### SOURCE TEXT
• • • •
For a marketing and advertising agency with high-profile clients, transferring large files was becoming a nuisance – and a security risk.
DDB Canada relies on electronic file transfers to quickly send large amounts of data to clients, print houses and other suppliers for approvals and updates. Stephen Hunt, the company’s national director of information services, recognized a need to gain tighter control over these electronic documents.
The company was using two FTP servers, but it was having a few problems.
“First of all it wasn’t secure,” said Hunt. “While I don’t think there’s a huge chance of someone sniffing the line and watching our files go by, there have certainly been some notable exceptions in advertising before where things leaked early.”
A second problem was that end-users weren’t familiar with FTP, so they kept calling the IT department with questions. A third problem was that some of DDB’s clients, such as pharmaceutical companies, have been locking down their firewalls and blocking FTP, which has been the source of a lot of viruses. This meant DDB employees couldn’t send files to these clients.
Since DDB is a Lotus shop, Hunt’s initial response was to use Lotus QuickPlace, which allows users to create secure workspaces on the Web. But this turned out to be overkill, he said, since users had to be given IDs and passwords.
• • • •
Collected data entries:
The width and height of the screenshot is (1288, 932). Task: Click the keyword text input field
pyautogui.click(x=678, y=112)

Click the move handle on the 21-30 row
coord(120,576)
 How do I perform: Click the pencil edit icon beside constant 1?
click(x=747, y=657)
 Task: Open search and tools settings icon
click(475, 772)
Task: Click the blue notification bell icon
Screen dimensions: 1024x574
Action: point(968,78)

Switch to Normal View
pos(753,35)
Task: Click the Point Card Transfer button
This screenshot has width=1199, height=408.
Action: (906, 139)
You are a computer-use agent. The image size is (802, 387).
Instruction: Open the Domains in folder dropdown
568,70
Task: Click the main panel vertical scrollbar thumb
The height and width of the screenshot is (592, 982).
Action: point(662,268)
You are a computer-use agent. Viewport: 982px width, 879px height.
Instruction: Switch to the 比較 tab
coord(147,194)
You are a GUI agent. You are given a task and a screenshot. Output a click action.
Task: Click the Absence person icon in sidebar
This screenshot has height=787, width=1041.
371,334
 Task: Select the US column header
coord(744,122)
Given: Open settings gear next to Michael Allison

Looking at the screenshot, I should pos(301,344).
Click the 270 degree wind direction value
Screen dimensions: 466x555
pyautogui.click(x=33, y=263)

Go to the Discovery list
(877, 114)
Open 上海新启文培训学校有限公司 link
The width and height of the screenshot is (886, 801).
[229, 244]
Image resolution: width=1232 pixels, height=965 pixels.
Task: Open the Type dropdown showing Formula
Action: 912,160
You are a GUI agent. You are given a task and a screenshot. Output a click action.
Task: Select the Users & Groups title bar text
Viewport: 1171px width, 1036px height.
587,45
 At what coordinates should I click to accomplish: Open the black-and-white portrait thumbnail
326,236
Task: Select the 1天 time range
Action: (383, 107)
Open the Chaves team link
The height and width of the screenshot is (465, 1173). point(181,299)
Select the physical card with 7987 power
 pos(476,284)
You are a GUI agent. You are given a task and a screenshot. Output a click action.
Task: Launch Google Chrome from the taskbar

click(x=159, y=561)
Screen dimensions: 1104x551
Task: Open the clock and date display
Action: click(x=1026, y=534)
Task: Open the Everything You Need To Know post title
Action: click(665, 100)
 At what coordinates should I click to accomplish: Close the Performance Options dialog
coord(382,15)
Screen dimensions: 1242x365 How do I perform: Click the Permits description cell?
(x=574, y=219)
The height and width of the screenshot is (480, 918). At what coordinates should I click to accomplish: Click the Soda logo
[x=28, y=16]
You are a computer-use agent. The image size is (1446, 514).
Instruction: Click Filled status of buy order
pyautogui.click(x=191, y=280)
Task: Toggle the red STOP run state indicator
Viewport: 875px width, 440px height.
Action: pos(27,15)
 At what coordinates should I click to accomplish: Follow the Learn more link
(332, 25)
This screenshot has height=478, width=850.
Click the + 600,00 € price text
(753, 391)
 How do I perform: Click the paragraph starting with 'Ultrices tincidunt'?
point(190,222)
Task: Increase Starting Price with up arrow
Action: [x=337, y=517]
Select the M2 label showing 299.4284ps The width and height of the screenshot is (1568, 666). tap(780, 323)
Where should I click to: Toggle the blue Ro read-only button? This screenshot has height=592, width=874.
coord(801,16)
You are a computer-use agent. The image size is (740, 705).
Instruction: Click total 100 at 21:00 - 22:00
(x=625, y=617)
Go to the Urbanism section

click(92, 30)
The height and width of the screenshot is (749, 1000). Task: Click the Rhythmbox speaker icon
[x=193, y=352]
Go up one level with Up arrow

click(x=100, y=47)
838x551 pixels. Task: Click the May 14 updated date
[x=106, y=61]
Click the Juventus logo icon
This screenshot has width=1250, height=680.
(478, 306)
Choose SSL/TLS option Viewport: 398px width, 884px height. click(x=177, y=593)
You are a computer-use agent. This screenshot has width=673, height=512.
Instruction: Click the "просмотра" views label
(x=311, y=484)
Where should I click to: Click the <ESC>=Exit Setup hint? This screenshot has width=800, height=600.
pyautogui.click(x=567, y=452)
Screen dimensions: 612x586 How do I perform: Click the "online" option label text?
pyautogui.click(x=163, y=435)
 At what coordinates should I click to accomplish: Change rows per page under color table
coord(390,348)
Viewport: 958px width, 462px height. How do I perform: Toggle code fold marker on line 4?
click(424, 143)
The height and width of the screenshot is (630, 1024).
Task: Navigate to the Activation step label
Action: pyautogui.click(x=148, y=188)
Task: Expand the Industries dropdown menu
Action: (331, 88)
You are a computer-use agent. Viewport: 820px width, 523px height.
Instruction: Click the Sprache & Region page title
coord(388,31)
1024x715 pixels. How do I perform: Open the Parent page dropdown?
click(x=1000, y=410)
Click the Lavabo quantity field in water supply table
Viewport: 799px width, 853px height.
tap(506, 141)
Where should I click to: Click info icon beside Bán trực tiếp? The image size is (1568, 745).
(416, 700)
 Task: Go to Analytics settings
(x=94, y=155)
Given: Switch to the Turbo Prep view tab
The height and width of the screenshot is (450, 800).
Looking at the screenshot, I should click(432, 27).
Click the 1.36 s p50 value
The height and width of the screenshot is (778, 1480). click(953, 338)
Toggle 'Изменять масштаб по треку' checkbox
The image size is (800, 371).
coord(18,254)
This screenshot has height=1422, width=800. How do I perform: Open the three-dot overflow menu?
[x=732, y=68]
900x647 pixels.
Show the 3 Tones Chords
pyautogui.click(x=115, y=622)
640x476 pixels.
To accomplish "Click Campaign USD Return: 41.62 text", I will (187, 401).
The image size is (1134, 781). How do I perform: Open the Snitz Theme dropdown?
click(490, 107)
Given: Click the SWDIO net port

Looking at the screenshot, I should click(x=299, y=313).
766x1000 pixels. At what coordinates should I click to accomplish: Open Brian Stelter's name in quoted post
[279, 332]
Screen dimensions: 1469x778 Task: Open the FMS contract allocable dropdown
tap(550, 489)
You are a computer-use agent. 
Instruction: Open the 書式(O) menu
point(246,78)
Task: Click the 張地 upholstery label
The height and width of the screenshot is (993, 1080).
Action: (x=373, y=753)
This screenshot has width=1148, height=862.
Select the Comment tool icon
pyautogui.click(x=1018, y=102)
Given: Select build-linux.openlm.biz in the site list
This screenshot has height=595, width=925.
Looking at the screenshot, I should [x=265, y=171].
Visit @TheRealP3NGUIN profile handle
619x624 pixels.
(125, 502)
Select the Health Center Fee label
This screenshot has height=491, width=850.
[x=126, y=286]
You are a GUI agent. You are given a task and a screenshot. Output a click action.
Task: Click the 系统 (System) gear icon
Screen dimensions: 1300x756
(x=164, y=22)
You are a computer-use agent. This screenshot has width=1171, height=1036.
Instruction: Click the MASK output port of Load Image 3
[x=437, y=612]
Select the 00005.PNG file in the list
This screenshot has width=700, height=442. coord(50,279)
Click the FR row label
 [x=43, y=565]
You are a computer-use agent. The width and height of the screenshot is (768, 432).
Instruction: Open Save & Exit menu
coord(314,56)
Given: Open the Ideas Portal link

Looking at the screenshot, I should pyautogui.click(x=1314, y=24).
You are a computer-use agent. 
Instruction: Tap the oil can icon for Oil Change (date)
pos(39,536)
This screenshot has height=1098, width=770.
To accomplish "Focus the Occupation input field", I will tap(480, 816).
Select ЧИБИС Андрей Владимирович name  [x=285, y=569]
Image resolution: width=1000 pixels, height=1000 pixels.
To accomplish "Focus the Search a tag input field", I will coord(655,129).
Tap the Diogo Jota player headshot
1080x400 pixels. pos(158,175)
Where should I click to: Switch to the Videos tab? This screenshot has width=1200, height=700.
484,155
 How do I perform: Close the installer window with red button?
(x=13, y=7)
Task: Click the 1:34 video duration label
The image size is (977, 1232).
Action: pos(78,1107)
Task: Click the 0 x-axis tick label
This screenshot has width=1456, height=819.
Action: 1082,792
• • • •
### SET OF TASKS
(1) In the article on DDB Canada's file transfers, what did end-users keep doing because they weren't familiar with FTP?
(2) Carry on the article about DDB Canada's file transfers, starting right after its final sentence.

### RESPONSE LIST
(1) They kept calling the IT department with questions.

(2)
“This industry is full of people who will not take time for a technology that doesn’t easily solve a real problem for them,” he said. “These are creative folks – they don’t like technology particularly. If it stands in their way they’ll just avoid it.”
So last April, the company rolled out Accellion Courier Secure File Transfer, which Hunt discovered at a conference. “It ties into our Active Directory so there’s no extra user IDs and passwords for my internal people,” he said. “They’re taken directly to the file transfer page, which looks like an e-mail.” The client gets an e-mail message with a link instead of an attachment. The client then clicks on the link and goes through a verification process before downloading the file from a Web site.
“Our regular clients and suppliers don’t have to keep re-verifying all the time,” he said. “To them it looks like there’s no security when in fact it’s all based on their e-mail address – there’s actually quite a lot of security but it’s very transparent.”
For users, it requires minimal technical know-how, but Hunt has more control over security. The company had a call last month from a client, for example, that experienced a security breach over FTP. At some point, the client gave away its user ID and password, and somehow a number of other agencies got a hold of it. With Accellion this wouldn’t have happened, he said, because recipients can’t forward the link to another person.
The only issue, he said, is that users are restricted to sending individual files (up to 10 per message) but can’t send an entire folder. However, this capability should be available in the next version of the product, according to Accellion.
“FTP tends to be much more machine oriented, so it’s difficult for an end-user to use,” said Y.F. Juan, director of product marketing with Accellion. There are also more concerns from an enterprise perspective about security and compliance, as well as productivity.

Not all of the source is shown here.